> _TEXT EXCERPT_
I'm getting a little tired of GOD!Jo, frankly.

Date: 2007-08-16 09:12 am (UTC)
From: [identity profile] logophilos.livejournal.com
I wonder what's worse? An author who thinks they're perfect, or an author whose fanbrats do? Either way, it's ridiculous.

The very little I've seen of JKR's work indicates she's not a fabulous craftswoman or even a fabulous story teller. She just hit the public need at the right time and seized the imagination, like the Star Wars films did. And George Lucas is no genius either, just because his stuff is popular.

So glad I don't have any interest in HP at *all*.

Date: 2007-08-16 09:33 am (UTC)
From: [identity profile] aigooism.livejournal.com
o_O Dude, I didn't realise it was a bad thing to criticise JKR. I mean... as an artist, we are expected to be criticised... X_X;; So um... yeah... if we aren't criticised, that means we're perfect, and there is no way anyone is perfect in this world!

Date: 2007-08-16 09:38 am (UTC)
From: [identity profile] lyras.livejournal.com
Heh. I've had the opposite experience - everywhere I go, nobody seems to like the book! And I got so tired of all those "Why JKR is not perfect" articles in the lead-up to DH. I've come up against so much anti-JKR feeling in RL, I've taken to prefacing all Potter-related remarks with, "I know she's not the greatest writer in the world, but..." I know she's not perfect, but I don't see why that should stop me enjoying her books.

Re the reaction you're getting to critiquing DH - I dunno, sounds like the places you're posting aren't really interested in critique. They just want to squee and you are harshing them? :).

(Er, just in case it's not obvious, I'm not arguing with your right to hold an opinion or post it anywhere you please. Or even your opinion itself. *ties self in knots*)

> _TO BE DONE_
1 - List the identity profiles shown on the "From:" lines of the JKR comment thread.
2 - Continue the JKR comment thread after its last sentence.
The lines that come next are from a separate source.

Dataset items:
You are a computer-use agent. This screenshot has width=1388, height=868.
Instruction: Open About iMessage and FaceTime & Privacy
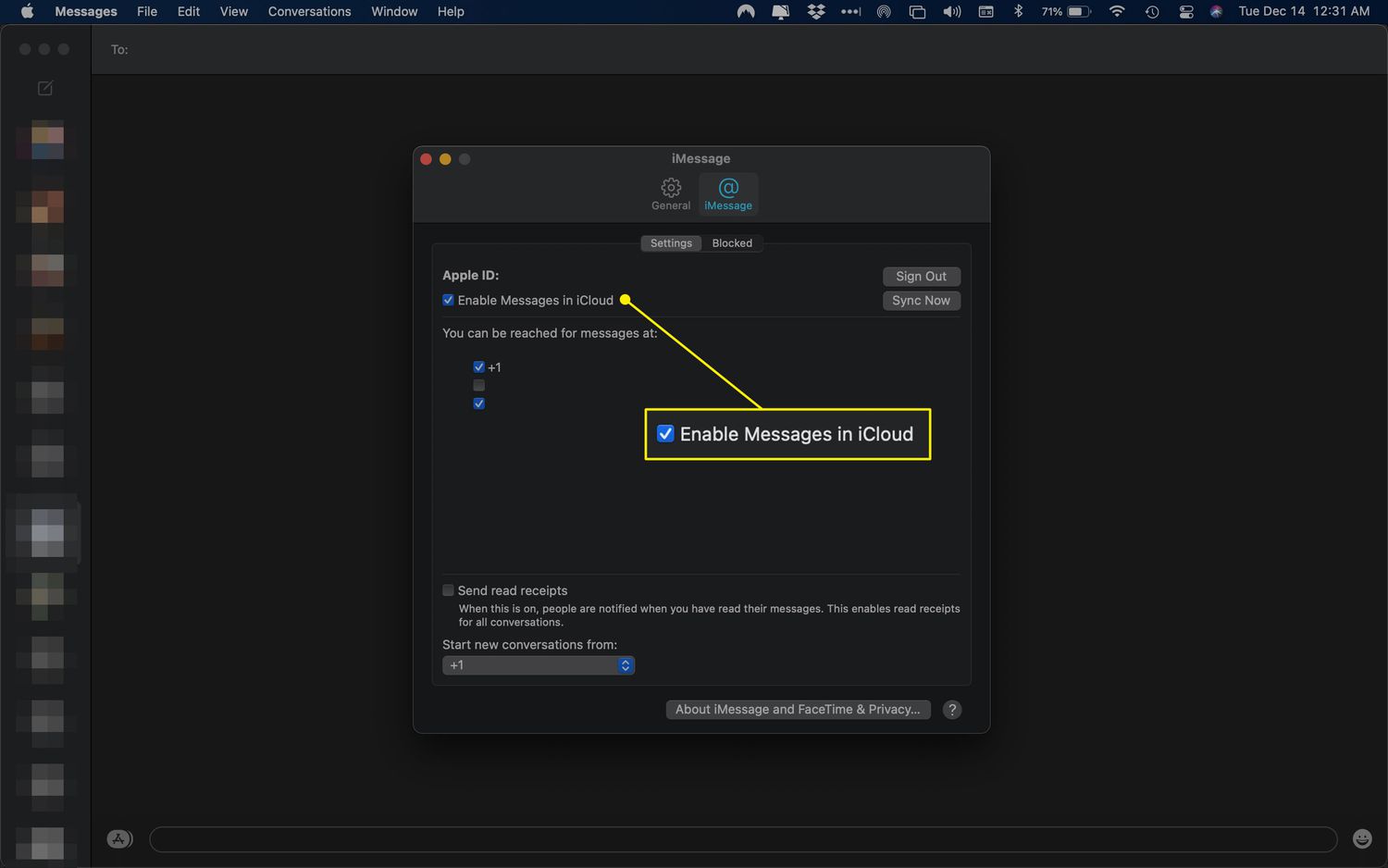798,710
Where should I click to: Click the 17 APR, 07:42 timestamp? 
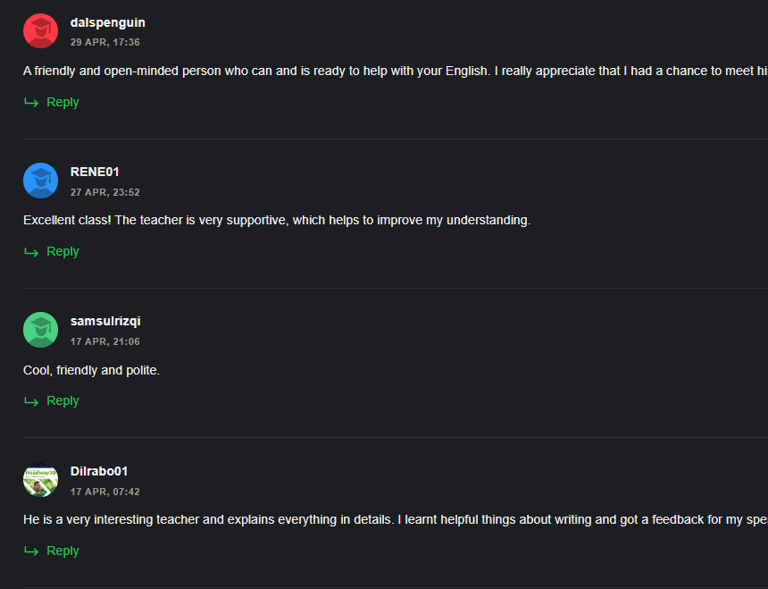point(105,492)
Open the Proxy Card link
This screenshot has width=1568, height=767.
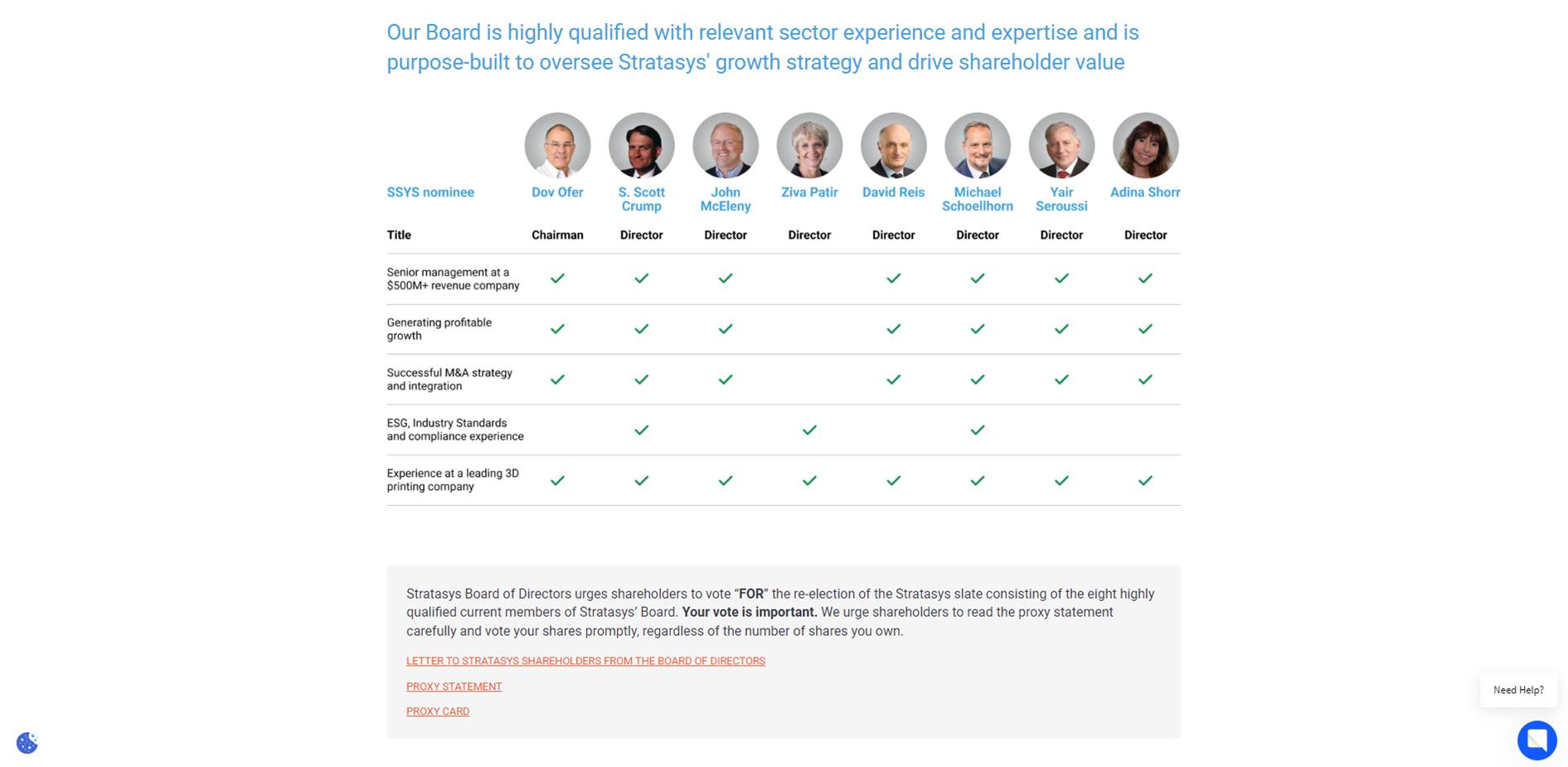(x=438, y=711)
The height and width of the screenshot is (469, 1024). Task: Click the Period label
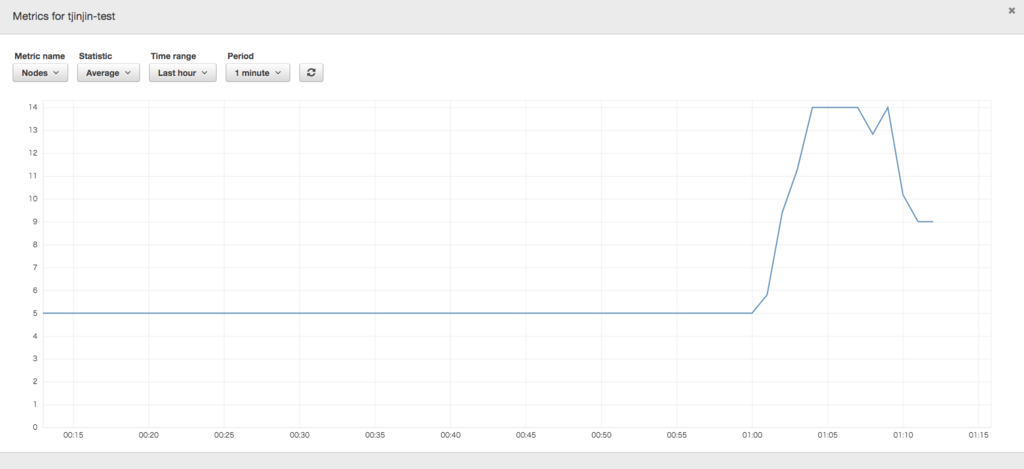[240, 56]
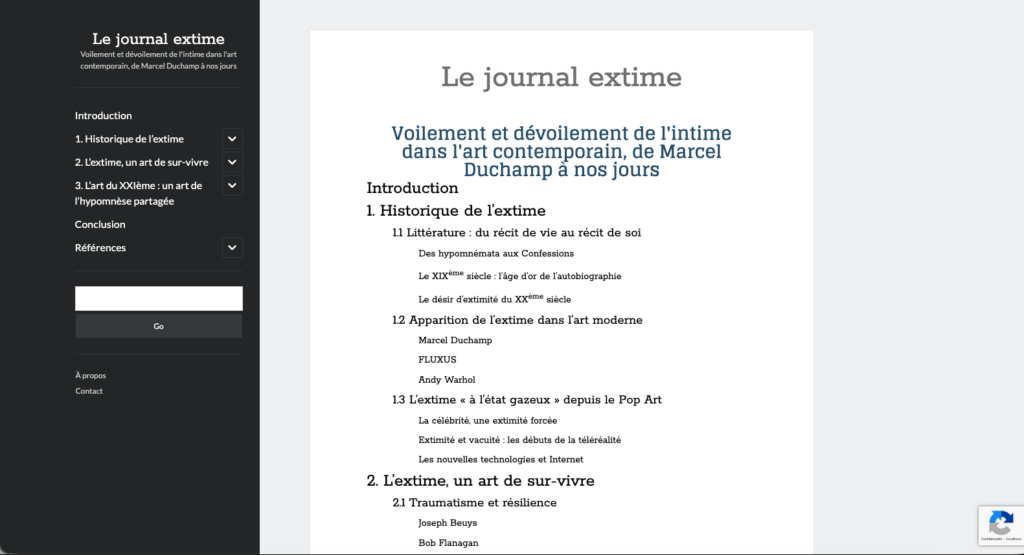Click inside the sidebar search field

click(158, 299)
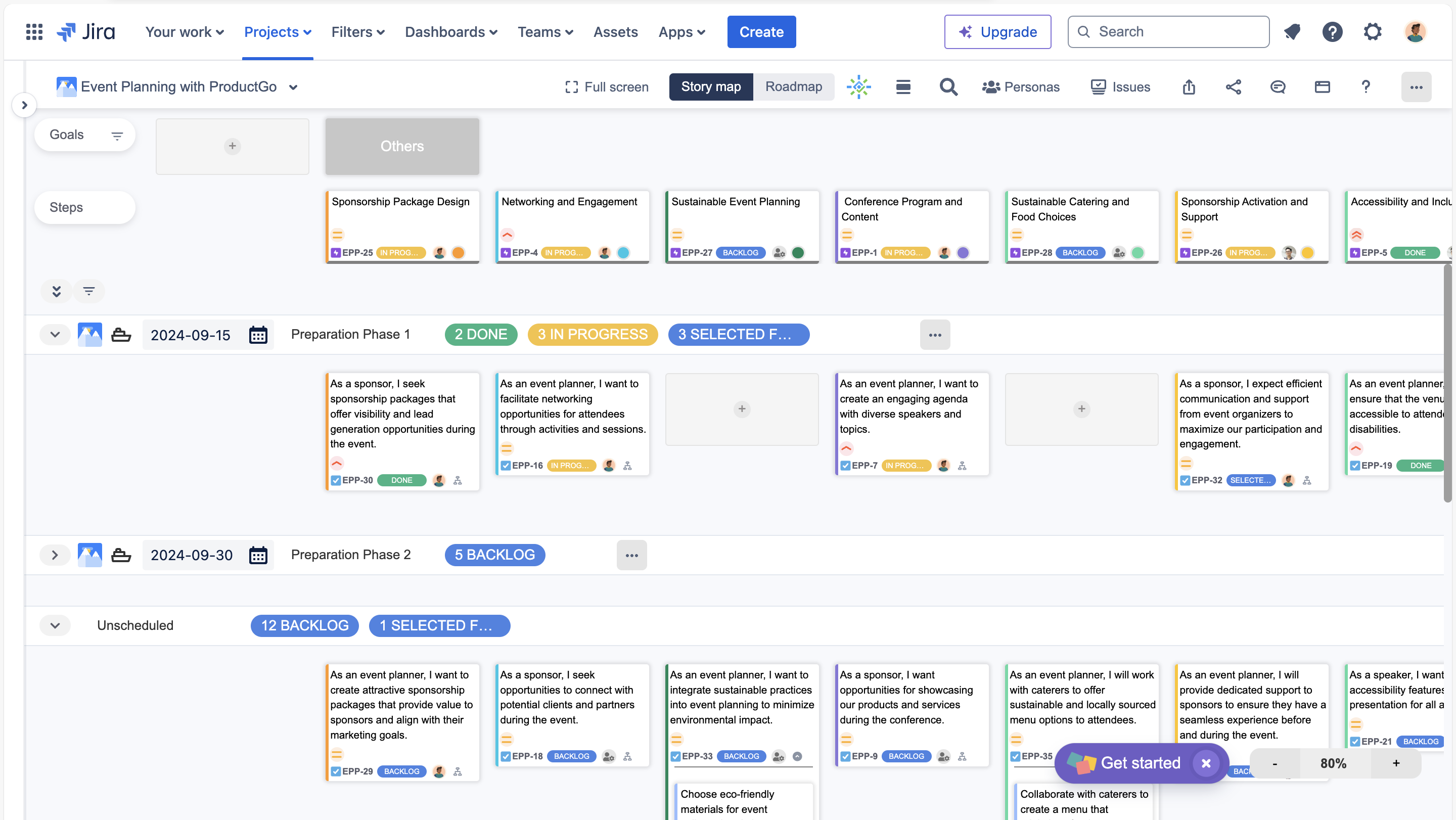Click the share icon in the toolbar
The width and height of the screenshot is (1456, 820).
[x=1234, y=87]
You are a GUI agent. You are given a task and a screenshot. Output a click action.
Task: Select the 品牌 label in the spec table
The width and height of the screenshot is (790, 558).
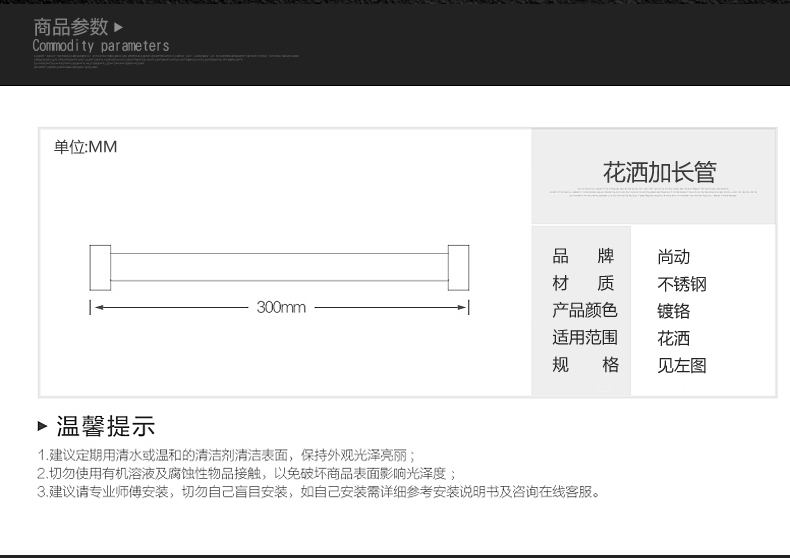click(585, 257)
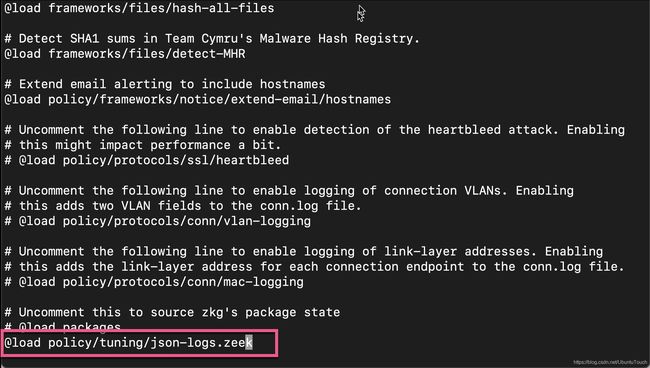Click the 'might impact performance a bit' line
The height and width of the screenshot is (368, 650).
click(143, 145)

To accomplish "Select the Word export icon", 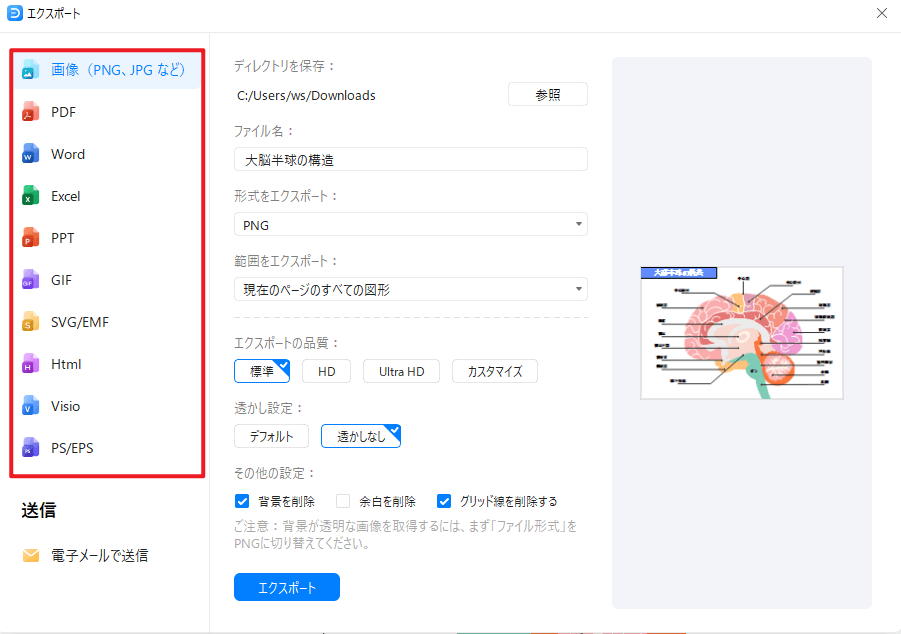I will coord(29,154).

> _WRITTEN ANSWERS_
1 -
logophilos.livejournal.com
aigooism.livejournal.com
lyras.livejournal.com

2 -
Date: 2007-08-16 10:16 am (UTC)
From: [identity profile] gehayi.livejournal.com
Hear, hear! It's about time someone said it!

Seriously, I've been hearing this for a while because I hated HBP so much. And over and over I've heard people saying, to me and to others, "You shouldn't say that until YOU can do better/write a children's series/become a best-selling author!" "God, some people are just jealous of genius!" "How DARE you say that about her writing? She is a GODDESS!"

No. No, she's not.

When Rowling's interested in a story, she can really put one across, yes. She's a storyteller. But she has little style, and her technique is weak. She's less familiar with her world than most of the readers of her books. There are constant logical errors, perpetual plotholes, and in-canon canonical errors. I won't even get into the presence of the idiot plot--the plot that won't work if the characters aren't complete idiots. And frankly, I think she got bored with the series after OotP. The old fire and fervor just isn't there.

Does this mean I don't love the series? No. I do. But I can also see plenty of flaws. I don't see why I shouldn't say so.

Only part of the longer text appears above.